__Brief__:
Every line of the material is to be quoted verbatim, minus the pictures.

__Available records__:
============================================================
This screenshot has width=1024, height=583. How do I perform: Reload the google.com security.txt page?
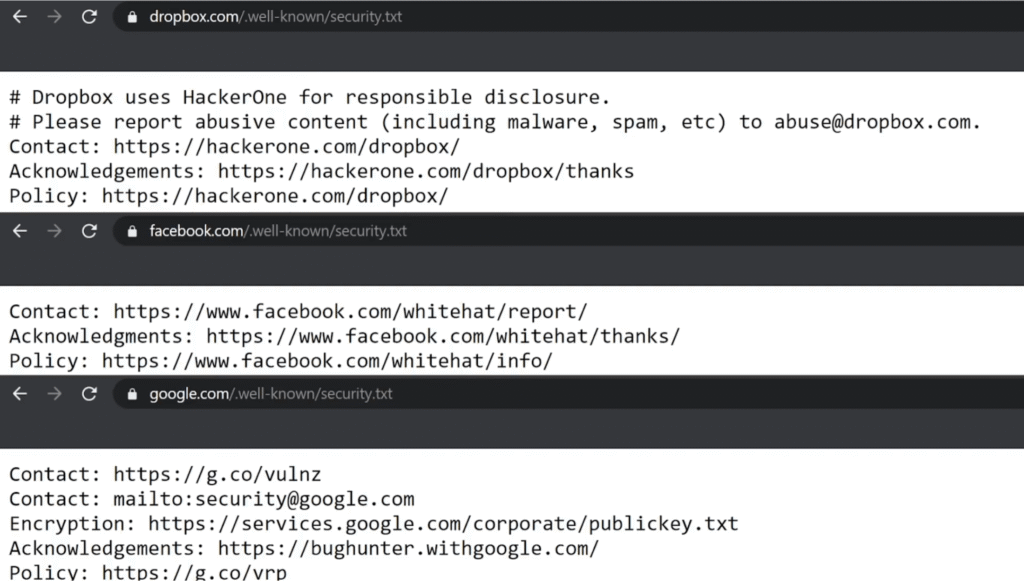tap(89, 393)
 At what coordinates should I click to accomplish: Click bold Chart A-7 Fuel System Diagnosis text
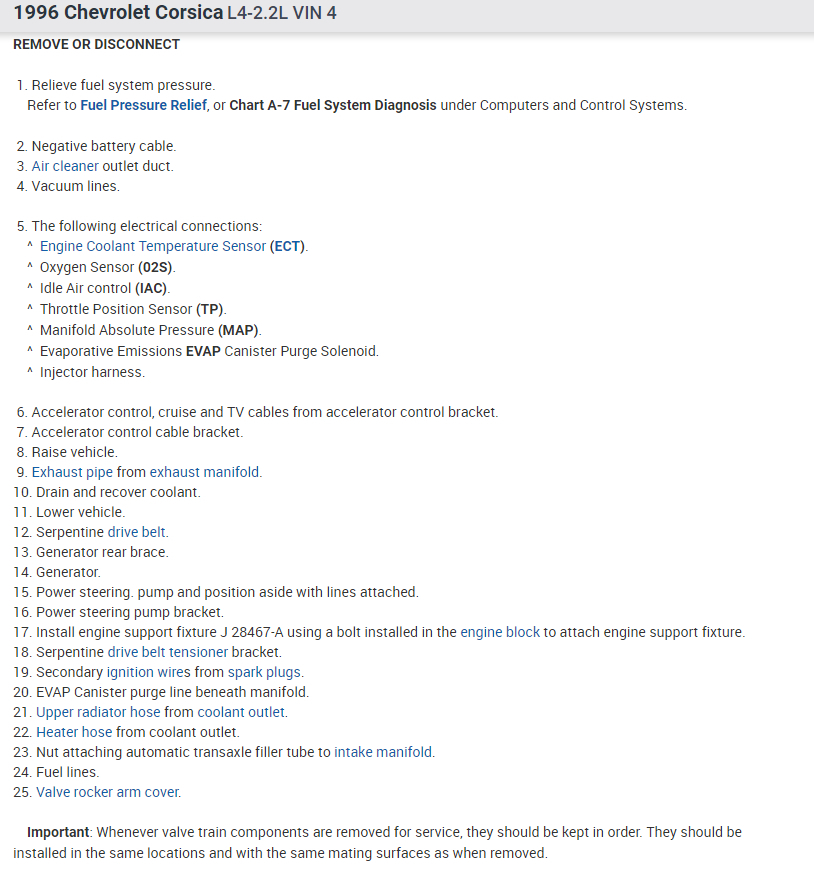tap(333, 105)
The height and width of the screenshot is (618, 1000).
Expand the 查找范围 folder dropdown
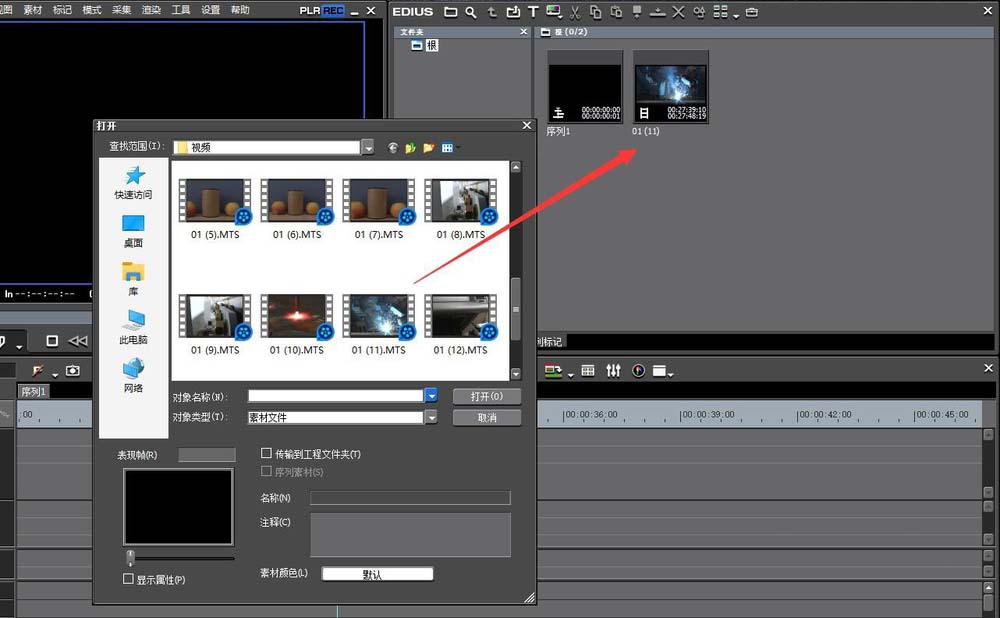[368, 147]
============================================================
__Exercise result__:
This screenshot has width=1024, height=583. How do I perform: Reload the google.com security.txt page?
tap(89, 393)
 At what coordinates should I click to accomplish: Click bold Chart A-7 Fuel System Diagnosis text
tap(333, 105)
The height and width of the screenshot is (618, 1000).
Expand the 查找范围 folder dropdown
[368, 147]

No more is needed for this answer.